Merit Street Media filed for Chapter 11 bankruptcy less than 2 years after it launched and McGraw’s company is suing Trinity Broadcasting Network, alleging a breach of contract and breach of fiduciary duty.
On Wednesday, Merit Street filed for bankruptcy and the correlating lawsuit naming TBN as a defendant with the U.S. Bankruptcy Court in the Northern District of Texas. It alleged that TBN, Merit Street’s former broadcasting partner, “abused its position as the controlling shareholder.” Merit Street claims in the lawsuit that it was forced to “pay or incur obligations to third parties in excess of $100 million.”
“These failures by TBH were neither unintended nor inadvertent. They were a conscious, intentional pattern of choices made with full awareness that the consequence of which was to sabotage and seal the fate of a new but already nationally acclaimed network,” the lawsuit says.

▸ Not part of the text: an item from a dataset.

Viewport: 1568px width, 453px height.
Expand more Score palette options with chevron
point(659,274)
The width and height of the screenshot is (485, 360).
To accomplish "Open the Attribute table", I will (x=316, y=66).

The lawsuit also alleges that TBN’s production services were “comically dysfunctional. Although it promised the equivalent of the professional facilities and services that Dr. Phil had long relied on when producing his show in Los Angeles for CBS, the Joint Venture Agreement were nothing of the sort. TBN provided screens and teleprompters that black out during live shows, an incomplete control room operating out of a truck, an unusable cell phone app for viewers, and amateur video editing software. Merit Street staff often could not even make phone calls in the studio due to poor cell coverage.”
In its bankruptcy filing, Merit Street, a the Fort Wort, Texas-based company reported assets and labilities between $100 million - $500 million.